Sylvie Fawzy, a French lady who became Muslim, said: In Islam I found a way of life that answers all questions and organizes man’s life in a way that benefits him and is suited to his nature, with regard to his clothing, his food, his work, his marriage, his choices in life, and his relationship with others. So it comes as no surprise that the one who adheres to Islam feels content and secure, which in my opinion are the most important factors in life.
Umm ‘Abd al-Malik, an American Muslim woman, said: I was amazed by the way in which Islam raised the status of parents.
Al-Shaykh Muhammad ibn Ibraheem (may Allah have mercy on him) said: An Indian philosopher studied the history of all religions, and he conducted an independent, fair-minded study. He studied Christianity at length, because of the power, influence and prominence in the arts and industry of the nations that claim to be Christian.

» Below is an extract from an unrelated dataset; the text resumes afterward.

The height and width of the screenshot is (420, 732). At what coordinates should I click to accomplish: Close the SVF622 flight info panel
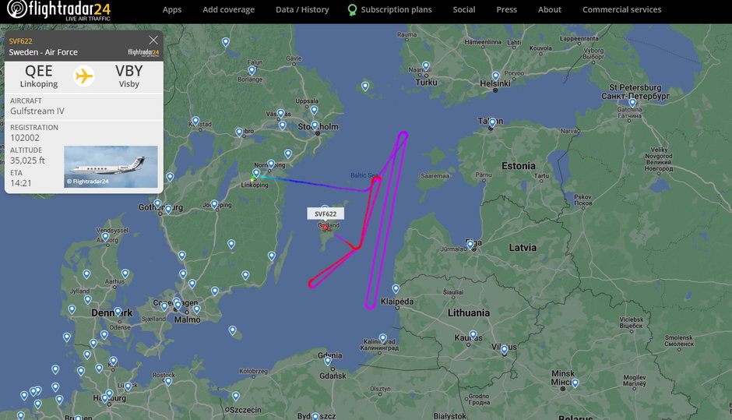point(153,41)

Then he examined Islam, and realized that it is the true religion, and he became Muslim, and he wrote a book in English called “Why I became Muslim,” in which he described what he saw as the advantages of Islam over other religions, one of the most important of which was: Islam is the only religion that has a true, preserved history. The one who follows it knows that this is the religion that was brought by Muhammad ibn ‘Abd-Allah, the unlettered Arab Prophet who is buried in Madeenah al-Munawwarah in Arabia. He was astonished that Europe would allow itself to follow a religion which raised the one after whom it is named from the status of a human being and made him into a god, when they know little of his history. The origin of these four Gospels is not proven, and their dates and authors are not known for sure. They only mention a few events of the history of Christ which happened – as they say – within a few days, and they do not mention anything much about this man’s upbringing, education, childhood or youth. But Allah decrees what He wills.
Fatawa al-Shaykh Muhammad ibn Ibraheem
Yusuf Khattab – a convert from Judaism to Islam – said, when he was asked why he had become Muslim: Because Islam is the religion of monotheism. I read a great deal about it and finally I was convinced that it is the way to Paradise.
There are many words, which may be summed up as saying that Islam is the religion of sound human nature (al-fitrah), security, happiness, wise rulings, and lofty morals. Whoever compares Islam with other, distorted religions or human systems and laws will clearly see the difference, and that there is no room for comparison at all.
Mary Watson – an American woman with three academic degrees, one of which is in theology – describes the moment when the light of faith shone into her heart: I felt one night, as I was lying in my bed about to fall asleep, that something strange had settled in my heart. I sat up and said: O Lord, I believe in You alone, and I uttered the shahadah (testimony of faith), and after that I felt peace and tranquility envelop my entire body. Praise be to Allah for Islam; I have never regretted that day which I consider to be the day of my birth.
We advise you to read the book Islam and the World:
The Rise and Decline of Muslims and its Effect on Mankind, by Shaykh Abul Hasan al-Nadvi and Islam at the Crossroads and The Road to Makkah by Prof. Muhammad Asad. All three books are available in English.